Friday, 10 July 2009

Can you make music AND money?

If no one is buying CDs anymore (apart from Michael Jackson albums), how do you make money as a musician? And if you can't be sure that you'll make money, how can you promote yourself with minimal risk and cost?

There have been a few interesting models that have appeared recently, in an attempt to monetize music and promote artists in a different way - and one of the most hyped was the 'pay what you feel' model introduced by Radiohead with their album 'In Rainbows'.

Radiohead's manager, Brain Message, was one of the brains behind this model, and he is now launching a new record label.

Called Polyphonic, it's a label with a difference. While most labels take ownership of song rights in exchange for financing albums, tours and clips, Polyphonic will let artists keep their copyright - instead relying on a profit-sharing business model.

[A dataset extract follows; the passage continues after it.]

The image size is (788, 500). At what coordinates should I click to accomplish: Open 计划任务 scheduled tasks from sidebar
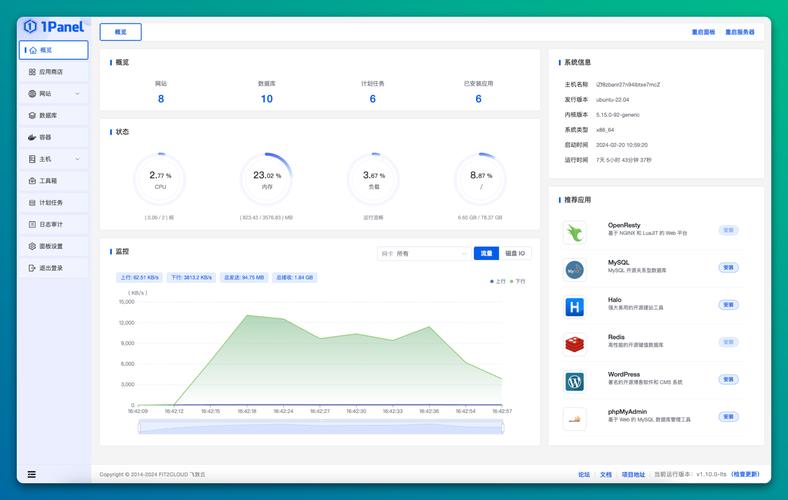click(50, 202)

Distribution will mainly be digital - which also keeps costs down, and they are going to concentrate heavily on the marketing of artists, rather than the sale of music. As Radiohead learnt with 'In Rainbows', giving away an album for free can get millions of people listening to a new release. And that is a great way of getting an artist both noticed and talked about.

The Subscription Model is another music monetization idea which was recently tried out by Smashing Pumpkins lead singer Billy Corgan, and is now being used by The White Stripes' Jack White.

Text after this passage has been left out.